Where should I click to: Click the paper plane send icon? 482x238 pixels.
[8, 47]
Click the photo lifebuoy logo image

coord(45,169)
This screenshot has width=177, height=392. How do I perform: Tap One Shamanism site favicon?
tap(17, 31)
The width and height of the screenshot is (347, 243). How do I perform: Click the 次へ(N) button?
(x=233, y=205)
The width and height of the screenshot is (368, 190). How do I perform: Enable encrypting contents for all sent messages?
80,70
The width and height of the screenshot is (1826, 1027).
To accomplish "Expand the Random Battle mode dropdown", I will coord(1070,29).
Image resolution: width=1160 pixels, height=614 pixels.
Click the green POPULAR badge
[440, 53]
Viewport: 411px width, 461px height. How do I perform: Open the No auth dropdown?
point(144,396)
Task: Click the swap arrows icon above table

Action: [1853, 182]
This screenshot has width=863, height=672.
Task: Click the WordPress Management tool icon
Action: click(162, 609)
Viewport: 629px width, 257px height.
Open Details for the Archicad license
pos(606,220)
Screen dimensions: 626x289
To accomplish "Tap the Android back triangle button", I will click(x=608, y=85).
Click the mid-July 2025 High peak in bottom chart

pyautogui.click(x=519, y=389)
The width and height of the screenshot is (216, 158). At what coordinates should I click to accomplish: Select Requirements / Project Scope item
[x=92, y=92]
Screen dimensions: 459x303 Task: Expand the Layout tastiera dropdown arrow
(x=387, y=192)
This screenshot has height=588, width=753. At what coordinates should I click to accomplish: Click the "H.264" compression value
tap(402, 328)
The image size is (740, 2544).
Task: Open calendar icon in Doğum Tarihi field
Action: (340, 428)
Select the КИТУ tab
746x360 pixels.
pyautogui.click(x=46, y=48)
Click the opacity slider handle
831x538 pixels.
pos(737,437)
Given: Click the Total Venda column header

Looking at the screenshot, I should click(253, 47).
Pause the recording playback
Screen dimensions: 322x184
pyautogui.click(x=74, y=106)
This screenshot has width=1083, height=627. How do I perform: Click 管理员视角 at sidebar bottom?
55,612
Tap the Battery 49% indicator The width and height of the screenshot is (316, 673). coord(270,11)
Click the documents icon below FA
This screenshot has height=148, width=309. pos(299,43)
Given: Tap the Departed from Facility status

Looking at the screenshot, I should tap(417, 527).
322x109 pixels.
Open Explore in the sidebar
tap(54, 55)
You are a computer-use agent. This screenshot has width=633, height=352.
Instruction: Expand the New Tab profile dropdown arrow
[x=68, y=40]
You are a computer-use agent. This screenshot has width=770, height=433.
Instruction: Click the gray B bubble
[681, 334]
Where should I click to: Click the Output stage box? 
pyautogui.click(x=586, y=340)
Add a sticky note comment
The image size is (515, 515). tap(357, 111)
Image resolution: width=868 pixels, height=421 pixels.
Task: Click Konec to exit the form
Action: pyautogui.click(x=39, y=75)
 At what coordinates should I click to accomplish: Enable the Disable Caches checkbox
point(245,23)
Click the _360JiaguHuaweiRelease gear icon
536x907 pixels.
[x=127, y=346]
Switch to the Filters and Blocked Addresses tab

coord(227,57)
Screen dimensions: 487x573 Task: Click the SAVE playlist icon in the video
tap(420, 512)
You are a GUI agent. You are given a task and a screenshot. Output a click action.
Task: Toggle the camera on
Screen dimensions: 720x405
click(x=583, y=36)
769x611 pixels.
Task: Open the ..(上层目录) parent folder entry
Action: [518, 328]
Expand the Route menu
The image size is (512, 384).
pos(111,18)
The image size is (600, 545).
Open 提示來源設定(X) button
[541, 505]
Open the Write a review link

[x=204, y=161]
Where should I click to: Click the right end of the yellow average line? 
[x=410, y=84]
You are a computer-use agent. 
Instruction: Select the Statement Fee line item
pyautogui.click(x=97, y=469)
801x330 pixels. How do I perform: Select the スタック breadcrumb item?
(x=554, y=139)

=======

Copy out every record exactly.

Where should I click to: Click the paper plane send icon? 482x238 pixels.
[8, 47]
Click the photo lifebuoy logo image

coord(45,169)
This screenshot has width=177, height=392. How do I perform: Tap One Shamanism site favicon?
tap(17, 31)
The width and height of the screenshot is (347, 243). How do I perform: Click the 次へ(N) button?
(x=233, y=205)
The width and height of the screenshot is (368, 190). How do I perform: Enable encrypting contents for all sent messages?
80,70
The width and height of the screenshot is (1826, 1027).
To accomplish "Expand the Random Battle mode dropdown", I will coord(1070,29).
Image resolution: width=1160 pixels, height=614 pixels.
Click the green POPULAR badge
[440, 53]
Viewport: 411px width, 461px height. How do I perform: Open the No auth dropdown?
point(144,396)
Task: Click the swap arrows icon above table

Action: [1853, 182]
This screenshot has width=863, height=672.
Task: Click the WordPress Management tool icon
Action: click(162, 609)
Viewport: 629px width, 257px height.
Open Details for the Archicad license
pos(606,220)
Screen dimensions: 626x289
To accomplish "Tap the Android back triangle button", I will click(x=608, y=85).
Click the mid-July 2025 High peak in bottom chart

pyautogui.click(x=519, y=389)
The width and height of the screenshot is (216, 158). At what coordinates should I click to accomplish: Select Requirements / Project Scope item
[x=92, y=92]
Screen dimensions: 459x303 Task: Expand the Layout tastiera dropdown arrow
(x=387, y=192)
This screenshot has height=588, width=753. At what coordinates should I click to accomplish: Click the "H.264" compression value
tap(402, 328)
The image size is (740, 2544).
Task: Open calendar icon in Doğum Tarihi field
Action: (340, 428)
Select the КИТУ tab
746x360 pixels.
pyautogui.click(x=46, y=48)
Click the opacity slider handle
831x538 pixels.
pos(737,437)
Given: Click the Total Venda column header

Looking at the screenshot, I should click(253, 47).
Pause the recording playback
Screen dimensions: 322x184
pyautogui.click(x=74, y=106)
This screenshot has width=1083, height=627. How do I perform: Click 管理员视角 at sidebar bottom?
55,612
Tap the Battery 49% indicator The width and height of the screenshot is (316, 673). coord(270,11)
Click the documents icon below FA
This screenshot has height=148, width=309. pos(299,43)
Given: Tap the Departed from Facility status

Looking at the screenshot, I should tap(417, 527).
322x109 pixels.
Open Explore in the sidebar
tap(54, 55)
You are a computer-use agent. This screenshot has width=633, height=352.
Instruction: Expand the New Tab profile dropdown arrow
[x=68, y=40]
You are a computer-use agent. This screenshot has width=770, height=433.
Instruction: Click the gray B bubble
[681, 334]
Where should I click to: Click the Output stage box? 
pyautogui.click(x=586, y=340)
Add a sticky note comment
The image size is (515, 515). tap(357, 111)
Image resolution: width=868 pixels, height=421 pixels.
Task: Click Konec to exit the form
Action: pyautogui.click(x=39, y=75)
 At what coordinates should I click to accomplish: Enable the Disable Caches checkbox
point(245,23)
Click the _360JiaguHuaweiRelease gear icon
536x907 pixels.
[x=127, y=346]
Switch to the Filters and Blocked Addresses tab

coord(227,57)
Screen dimensions: 487x573 Task: Click the SAVE playlist icon in the video
tap(420, 512)
You are a GUI agent. You are given a task and a screenshot. Output a click action.
Task: Toggle the camera on
Screen dimensions: 720x405
click(x=583, y=36)
769x611 pixels.
Task: Open the ..(上层目录) parent folder entry
Action: [518, 328]
Expand the Route menu
The image size is (512, 384).
pos(111,18)
The image size is (600, 545).
Open 提示來源設定(X) button
[541, 505]
Open the Write a review link

[x=204, y=161]
Where should I click to: Click the right end of the yellow average line? 
[x=410, y=84]
You are a computer-use agent. 
Instruction: Select the Statement Fee line item
pyautogui.click(x=97, y=469)
801x330 pixels. How do I perform: Select the スタック breadcrumb item?
(x=554, y=139)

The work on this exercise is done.